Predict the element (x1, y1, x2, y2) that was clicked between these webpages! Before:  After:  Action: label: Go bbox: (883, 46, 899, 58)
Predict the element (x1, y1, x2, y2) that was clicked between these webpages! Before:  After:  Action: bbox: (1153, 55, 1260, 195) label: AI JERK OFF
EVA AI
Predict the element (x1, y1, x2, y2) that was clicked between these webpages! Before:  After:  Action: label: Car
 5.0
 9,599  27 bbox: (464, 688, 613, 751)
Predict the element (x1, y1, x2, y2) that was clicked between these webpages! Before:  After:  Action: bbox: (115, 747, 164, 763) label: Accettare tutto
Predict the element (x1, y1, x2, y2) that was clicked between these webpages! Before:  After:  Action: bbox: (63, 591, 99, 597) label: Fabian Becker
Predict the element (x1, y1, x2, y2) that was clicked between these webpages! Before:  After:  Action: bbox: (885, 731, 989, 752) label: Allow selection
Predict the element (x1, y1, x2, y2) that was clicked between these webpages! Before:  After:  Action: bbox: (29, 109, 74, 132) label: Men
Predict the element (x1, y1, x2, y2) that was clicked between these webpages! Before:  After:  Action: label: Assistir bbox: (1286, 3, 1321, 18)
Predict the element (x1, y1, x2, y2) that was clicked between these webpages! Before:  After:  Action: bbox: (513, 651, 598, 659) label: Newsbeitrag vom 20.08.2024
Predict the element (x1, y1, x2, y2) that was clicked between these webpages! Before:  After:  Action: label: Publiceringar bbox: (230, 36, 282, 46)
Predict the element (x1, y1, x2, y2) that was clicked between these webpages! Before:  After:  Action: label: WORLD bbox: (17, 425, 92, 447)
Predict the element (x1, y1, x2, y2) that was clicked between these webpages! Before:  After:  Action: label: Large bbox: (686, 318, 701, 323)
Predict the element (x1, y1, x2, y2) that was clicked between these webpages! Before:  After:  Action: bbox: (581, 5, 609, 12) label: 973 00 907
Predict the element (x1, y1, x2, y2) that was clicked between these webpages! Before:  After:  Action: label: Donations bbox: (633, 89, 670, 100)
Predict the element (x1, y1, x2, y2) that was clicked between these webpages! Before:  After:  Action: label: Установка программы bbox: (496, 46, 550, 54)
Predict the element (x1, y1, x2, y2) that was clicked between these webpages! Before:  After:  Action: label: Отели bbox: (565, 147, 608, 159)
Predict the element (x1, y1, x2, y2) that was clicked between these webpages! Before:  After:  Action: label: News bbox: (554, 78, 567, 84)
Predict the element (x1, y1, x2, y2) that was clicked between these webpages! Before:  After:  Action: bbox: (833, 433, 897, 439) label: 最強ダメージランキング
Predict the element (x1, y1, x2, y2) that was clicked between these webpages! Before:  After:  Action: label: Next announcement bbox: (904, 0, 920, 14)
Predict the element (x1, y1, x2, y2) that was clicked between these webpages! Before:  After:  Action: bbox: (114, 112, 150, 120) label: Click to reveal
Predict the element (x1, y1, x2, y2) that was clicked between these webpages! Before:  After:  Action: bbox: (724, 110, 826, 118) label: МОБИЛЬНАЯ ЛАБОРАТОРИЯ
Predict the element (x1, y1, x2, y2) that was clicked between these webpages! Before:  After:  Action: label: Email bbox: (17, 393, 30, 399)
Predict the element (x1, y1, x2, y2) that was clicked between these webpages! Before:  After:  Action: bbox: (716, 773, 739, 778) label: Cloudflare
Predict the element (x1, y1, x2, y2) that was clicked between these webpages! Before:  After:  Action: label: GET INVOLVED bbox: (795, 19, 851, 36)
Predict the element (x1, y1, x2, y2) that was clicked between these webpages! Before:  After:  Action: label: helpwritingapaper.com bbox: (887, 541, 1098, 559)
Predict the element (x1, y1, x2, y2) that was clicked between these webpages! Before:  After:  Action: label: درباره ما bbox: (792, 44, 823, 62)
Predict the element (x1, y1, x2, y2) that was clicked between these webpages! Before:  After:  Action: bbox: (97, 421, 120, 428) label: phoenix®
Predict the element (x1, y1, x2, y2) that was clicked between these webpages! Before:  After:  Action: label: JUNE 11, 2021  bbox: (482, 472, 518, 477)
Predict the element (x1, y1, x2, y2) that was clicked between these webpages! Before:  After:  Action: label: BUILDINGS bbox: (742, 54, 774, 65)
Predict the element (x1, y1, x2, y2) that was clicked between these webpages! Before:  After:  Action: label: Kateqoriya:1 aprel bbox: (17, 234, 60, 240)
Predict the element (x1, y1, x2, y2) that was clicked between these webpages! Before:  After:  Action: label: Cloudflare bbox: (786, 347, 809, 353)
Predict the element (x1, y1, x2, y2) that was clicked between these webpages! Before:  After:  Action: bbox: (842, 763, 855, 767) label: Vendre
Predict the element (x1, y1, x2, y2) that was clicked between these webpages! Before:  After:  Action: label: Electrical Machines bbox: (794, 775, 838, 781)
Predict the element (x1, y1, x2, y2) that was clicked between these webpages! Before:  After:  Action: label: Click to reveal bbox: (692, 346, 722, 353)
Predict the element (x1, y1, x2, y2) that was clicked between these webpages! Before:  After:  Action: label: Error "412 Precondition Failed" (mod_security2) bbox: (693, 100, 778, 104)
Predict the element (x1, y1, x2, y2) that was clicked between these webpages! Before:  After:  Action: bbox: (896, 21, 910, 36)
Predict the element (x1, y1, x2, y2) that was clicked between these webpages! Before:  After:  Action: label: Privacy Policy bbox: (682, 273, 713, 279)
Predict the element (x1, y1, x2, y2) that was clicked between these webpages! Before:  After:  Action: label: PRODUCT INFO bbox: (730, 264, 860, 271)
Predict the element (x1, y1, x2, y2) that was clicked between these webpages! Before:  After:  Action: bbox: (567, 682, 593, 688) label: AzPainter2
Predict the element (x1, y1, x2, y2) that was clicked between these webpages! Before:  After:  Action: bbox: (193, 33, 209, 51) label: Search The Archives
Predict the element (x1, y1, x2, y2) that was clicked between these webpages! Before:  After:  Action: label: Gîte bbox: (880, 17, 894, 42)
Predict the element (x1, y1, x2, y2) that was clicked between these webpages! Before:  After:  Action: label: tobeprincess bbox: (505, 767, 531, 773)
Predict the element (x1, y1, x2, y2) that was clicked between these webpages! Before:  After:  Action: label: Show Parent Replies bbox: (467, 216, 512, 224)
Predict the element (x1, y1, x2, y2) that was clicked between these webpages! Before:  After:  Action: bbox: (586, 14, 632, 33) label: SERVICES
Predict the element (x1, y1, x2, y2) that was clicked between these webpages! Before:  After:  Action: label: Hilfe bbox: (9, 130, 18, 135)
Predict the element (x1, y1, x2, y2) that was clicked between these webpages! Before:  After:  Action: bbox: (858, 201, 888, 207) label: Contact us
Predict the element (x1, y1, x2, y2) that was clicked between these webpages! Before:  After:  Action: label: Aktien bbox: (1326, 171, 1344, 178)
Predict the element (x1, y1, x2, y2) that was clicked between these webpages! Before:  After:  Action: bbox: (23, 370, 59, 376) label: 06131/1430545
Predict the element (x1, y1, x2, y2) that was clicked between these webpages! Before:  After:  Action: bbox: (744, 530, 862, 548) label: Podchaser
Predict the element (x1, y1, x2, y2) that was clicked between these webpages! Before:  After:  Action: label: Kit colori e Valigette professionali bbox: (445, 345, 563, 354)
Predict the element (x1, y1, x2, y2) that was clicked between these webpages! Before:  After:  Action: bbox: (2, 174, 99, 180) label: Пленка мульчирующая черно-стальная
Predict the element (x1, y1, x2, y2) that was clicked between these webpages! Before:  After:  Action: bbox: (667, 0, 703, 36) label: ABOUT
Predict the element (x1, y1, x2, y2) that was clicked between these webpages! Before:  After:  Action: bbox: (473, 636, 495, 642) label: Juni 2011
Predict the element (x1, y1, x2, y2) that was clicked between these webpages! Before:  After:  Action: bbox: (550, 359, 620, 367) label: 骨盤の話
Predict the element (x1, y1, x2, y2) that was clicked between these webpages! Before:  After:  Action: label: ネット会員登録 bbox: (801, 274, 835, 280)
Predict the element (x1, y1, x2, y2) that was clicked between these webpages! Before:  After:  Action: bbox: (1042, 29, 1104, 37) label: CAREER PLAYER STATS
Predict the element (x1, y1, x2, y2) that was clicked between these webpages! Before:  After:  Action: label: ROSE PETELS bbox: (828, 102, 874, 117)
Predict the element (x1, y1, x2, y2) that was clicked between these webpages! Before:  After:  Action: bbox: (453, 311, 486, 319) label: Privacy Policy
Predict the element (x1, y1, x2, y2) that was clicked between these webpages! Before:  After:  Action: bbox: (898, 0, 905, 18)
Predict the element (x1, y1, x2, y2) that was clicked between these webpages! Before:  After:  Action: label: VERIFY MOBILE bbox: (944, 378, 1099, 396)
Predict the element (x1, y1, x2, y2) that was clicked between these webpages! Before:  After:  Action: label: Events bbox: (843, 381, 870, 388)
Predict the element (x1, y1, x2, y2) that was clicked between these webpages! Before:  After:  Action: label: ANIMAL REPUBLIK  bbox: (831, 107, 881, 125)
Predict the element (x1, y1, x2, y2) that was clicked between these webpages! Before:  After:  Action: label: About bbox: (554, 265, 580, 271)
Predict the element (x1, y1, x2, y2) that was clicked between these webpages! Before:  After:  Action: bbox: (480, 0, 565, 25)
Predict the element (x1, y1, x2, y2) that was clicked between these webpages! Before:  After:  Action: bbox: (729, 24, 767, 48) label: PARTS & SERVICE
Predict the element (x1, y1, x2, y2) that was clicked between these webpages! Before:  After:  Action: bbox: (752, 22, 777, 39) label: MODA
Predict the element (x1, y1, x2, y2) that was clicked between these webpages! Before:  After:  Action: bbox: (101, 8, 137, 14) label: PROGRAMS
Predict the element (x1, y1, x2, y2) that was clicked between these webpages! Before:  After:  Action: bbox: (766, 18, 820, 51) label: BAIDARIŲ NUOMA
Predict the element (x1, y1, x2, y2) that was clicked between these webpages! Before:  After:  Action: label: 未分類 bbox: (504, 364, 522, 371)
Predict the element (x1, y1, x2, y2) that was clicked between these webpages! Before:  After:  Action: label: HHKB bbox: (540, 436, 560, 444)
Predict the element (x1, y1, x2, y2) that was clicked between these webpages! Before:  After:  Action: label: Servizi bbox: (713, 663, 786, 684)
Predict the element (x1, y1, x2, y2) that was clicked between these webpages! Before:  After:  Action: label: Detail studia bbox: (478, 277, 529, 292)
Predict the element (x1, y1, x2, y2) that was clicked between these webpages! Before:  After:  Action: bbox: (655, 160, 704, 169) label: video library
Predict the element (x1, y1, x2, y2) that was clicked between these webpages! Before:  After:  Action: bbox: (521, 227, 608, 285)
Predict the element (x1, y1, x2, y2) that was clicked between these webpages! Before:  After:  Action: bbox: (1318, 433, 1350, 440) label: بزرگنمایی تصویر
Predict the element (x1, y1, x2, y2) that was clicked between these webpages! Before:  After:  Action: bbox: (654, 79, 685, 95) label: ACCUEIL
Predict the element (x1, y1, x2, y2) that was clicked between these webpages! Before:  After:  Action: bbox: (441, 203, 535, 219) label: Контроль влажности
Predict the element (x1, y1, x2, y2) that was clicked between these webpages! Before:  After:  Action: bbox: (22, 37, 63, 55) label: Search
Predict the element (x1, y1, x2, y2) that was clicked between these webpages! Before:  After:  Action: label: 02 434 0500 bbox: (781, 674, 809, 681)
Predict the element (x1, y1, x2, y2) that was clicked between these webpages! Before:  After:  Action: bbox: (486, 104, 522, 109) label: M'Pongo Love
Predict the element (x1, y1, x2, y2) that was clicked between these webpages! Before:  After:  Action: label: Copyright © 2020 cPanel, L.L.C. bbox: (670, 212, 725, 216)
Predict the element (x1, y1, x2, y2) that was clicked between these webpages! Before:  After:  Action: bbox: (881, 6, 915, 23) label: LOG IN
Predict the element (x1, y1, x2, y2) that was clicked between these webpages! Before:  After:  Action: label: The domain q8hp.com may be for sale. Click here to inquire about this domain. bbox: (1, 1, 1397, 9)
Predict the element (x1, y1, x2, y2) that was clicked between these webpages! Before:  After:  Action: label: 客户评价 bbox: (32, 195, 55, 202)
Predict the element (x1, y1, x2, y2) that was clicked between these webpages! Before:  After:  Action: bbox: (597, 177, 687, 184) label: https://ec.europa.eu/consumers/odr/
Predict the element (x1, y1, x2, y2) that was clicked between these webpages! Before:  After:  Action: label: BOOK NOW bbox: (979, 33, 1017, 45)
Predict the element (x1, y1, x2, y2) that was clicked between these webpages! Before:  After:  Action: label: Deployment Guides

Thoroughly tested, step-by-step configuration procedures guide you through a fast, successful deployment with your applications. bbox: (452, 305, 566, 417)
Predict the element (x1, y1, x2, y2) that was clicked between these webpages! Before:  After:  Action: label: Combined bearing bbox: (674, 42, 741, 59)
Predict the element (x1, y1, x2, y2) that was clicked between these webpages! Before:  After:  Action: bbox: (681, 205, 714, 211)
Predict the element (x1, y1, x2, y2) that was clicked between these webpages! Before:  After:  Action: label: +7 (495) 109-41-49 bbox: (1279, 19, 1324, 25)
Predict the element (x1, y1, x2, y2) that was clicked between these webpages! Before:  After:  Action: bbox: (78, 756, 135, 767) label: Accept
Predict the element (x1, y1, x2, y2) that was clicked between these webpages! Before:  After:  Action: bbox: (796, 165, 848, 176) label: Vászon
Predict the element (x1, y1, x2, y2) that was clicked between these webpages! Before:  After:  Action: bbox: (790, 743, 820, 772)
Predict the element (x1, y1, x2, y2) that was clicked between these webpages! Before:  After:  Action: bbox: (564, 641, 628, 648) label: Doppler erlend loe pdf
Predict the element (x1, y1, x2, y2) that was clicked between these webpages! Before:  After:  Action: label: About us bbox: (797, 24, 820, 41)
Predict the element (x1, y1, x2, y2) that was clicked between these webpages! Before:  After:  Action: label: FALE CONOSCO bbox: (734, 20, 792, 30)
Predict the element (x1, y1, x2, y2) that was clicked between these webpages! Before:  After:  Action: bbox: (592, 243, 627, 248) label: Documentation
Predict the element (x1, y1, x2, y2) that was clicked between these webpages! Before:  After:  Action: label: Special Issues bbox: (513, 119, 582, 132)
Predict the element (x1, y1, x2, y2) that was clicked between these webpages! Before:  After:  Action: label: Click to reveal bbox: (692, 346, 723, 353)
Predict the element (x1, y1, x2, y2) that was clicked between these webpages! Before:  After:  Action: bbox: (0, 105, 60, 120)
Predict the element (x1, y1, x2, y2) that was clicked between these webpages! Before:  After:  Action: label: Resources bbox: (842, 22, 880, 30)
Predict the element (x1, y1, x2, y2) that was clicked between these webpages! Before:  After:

*****

Copy the rows from the start through the line containing "label: Accettare tutto", swapping "webpages" for "pages" and changing nothing else.

Expected answer:
Predict the element (x1, y1, x2, y2) that was clicked between these pages! Before:  After:  Action: label: Go bbox: (883, 46, 899, 58)
Predict the element (x1, y1, x2, y2) that was clicked between these pages! Before:  After:  Action: bbox: (1153, 55, 1260, 195) label: AI JERK OFF
EVA AI
Predict the element (x1, y1, x2, y2) that was clicked between these pages! Before:  After:  Action: label: Car
 5.0
 9,599  27 bbox: (464, 688, 613, 751)
Predict the element (x1, y1, x2, y2) that was clicked between these pages! Before:  After:  Action: bbox: (115, 747, 164, 763) label: Accettare tutto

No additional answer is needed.